Chapter 6. Flow of Time
At this point, we know how to write a full-featured char module. We’ll deal with kernel resources available to the driver in the next few chapters. I’ll start by showing how timing issues are addressed from kernel code. This involves, in ascending order of complexity:
Knowing the current time
Delaying operation for a specified amount of time
Scheduling asynchronous functions to happen after a specified time lapse
Time Intervals in the Kernel
The first point we need to cover is the timer interrupt, which is
the mechanism the kernel uses to keep track of time intervals. The
timer interrupt is set to a default frequency of HZ, which is an
architecture-dependent value defined in <linux/param.h>. Through
at least version 2.0 and 2.1.43, Linux
defines HZ to be 1024 for the Alpha and 100 for all other
platforms.
When the timer interrupt occurs, the jiffies value is
incremented. jiffies is thus the number of clock ticks since
the operating system was booted; it is declared in
<linux/sched.h> as unsigned long volatile, and
it will overflow in one and a third years of continuous operation.

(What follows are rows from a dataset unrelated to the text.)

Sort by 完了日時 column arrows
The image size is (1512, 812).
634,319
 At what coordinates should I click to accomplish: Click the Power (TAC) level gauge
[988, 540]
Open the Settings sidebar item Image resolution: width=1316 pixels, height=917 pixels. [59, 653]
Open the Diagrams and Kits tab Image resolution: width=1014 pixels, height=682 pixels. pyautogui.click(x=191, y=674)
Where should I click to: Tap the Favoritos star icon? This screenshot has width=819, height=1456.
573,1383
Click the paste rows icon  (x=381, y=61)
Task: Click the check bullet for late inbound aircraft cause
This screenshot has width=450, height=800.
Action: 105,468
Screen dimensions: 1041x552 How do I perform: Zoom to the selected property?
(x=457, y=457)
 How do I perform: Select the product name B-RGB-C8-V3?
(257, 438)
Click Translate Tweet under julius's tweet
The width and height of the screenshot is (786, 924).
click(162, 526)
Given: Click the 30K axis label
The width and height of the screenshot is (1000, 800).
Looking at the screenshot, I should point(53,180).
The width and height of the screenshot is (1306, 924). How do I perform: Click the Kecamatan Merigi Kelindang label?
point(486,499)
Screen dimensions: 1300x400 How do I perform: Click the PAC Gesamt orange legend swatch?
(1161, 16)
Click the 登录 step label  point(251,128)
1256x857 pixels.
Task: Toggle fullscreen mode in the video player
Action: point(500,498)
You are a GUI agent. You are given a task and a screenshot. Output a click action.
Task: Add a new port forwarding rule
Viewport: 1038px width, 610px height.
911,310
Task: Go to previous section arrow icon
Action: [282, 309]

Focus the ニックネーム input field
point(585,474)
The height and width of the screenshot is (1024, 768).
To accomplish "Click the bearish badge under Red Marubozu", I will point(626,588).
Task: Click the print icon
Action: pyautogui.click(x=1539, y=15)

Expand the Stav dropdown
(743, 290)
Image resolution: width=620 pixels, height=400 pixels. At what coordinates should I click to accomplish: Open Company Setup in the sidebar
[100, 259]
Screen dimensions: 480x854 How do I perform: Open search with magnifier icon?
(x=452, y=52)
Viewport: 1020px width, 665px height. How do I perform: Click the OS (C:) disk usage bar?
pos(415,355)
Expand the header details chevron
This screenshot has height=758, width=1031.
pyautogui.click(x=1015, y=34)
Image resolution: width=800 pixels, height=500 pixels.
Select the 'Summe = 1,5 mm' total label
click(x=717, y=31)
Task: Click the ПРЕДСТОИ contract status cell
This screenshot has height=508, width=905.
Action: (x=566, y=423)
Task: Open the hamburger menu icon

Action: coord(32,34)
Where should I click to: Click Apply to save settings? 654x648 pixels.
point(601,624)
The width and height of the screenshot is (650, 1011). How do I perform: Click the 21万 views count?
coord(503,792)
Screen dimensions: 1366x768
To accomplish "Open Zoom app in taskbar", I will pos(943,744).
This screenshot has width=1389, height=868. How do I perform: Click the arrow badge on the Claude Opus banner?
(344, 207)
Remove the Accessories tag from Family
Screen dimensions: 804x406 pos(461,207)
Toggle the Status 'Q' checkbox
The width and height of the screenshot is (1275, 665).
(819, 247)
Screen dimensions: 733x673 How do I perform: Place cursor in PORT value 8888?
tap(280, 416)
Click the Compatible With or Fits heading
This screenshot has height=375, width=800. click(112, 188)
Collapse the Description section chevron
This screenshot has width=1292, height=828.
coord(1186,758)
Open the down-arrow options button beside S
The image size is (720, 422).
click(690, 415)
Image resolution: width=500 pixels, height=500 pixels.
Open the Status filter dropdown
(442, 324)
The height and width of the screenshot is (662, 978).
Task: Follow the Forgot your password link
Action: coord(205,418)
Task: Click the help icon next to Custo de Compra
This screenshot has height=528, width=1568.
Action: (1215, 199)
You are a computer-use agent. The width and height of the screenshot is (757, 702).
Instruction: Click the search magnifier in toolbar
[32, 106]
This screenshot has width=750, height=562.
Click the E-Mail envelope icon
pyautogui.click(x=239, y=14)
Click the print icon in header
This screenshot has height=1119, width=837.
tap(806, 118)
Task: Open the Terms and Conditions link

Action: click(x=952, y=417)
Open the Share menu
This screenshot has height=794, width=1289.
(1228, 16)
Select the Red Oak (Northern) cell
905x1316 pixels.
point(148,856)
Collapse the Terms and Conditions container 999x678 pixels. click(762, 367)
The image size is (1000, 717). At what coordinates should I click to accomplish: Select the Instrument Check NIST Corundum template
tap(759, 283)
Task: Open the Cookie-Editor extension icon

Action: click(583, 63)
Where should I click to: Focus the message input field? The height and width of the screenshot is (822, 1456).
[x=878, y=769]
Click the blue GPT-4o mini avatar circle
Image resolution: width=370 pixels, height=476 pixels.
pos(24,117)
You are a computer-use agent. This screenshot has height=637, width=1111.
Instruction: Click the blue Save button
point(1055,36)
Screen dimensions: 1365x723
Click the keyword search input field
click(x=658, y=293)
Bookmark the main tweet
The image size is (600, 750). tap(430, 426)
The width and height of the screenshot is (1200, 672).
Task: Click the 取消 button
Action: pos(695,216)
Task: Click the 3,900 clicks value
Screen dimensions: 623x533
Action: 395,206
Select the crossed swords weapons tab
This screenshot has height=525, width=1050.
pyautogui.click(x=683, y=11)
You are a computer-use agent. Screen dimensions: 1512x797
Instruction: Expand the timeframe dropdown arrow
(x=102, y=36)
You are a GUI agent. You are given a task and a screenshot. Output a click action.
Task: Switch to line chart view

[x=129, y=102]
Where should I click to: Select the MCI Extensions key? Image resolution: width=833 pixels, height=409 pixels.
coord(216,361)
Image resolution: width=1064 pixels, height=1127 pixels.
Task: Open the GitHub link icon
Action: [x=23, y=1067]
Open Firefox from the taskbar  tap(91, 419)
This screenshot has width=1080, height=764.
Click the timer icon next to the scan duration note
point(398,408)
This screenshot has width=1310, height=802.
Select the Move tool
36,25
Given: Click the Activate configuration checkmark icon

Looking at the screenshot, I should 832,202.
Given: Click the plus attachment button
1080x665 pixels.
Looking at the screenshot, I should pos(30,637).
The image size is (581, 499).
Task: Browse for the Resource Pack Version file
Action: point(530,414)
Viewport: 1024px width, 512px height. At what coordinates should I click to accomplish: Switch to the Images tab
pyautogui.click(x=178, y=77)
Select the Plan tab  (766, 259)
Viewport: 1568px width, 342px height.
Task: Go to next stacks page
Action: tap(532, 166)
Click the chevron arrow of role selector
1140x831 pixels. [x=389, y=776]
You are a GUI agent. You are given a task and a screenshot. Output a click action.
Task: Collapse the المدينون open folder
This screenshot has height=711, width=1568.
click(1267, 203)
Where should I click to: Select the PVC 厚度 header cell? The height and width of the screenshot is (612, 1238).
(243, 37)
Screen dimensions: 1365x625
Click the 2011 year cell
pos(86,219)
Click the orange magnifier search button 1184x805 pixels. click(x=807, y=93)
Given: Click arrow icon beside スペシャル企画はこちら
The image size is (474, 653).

If you’re
planning on more than one and a third years of uptime, you’d better
buy yourself an
Alpha, which won’t overflow for half a billion years--it has
64-bit longs. I can’t tell you exactly what happens when jiffies
overflows, and I haven’t got time to wait to find out.
If you change the value of HZ and try to recompile the kernel, you won’t notice any difference when ...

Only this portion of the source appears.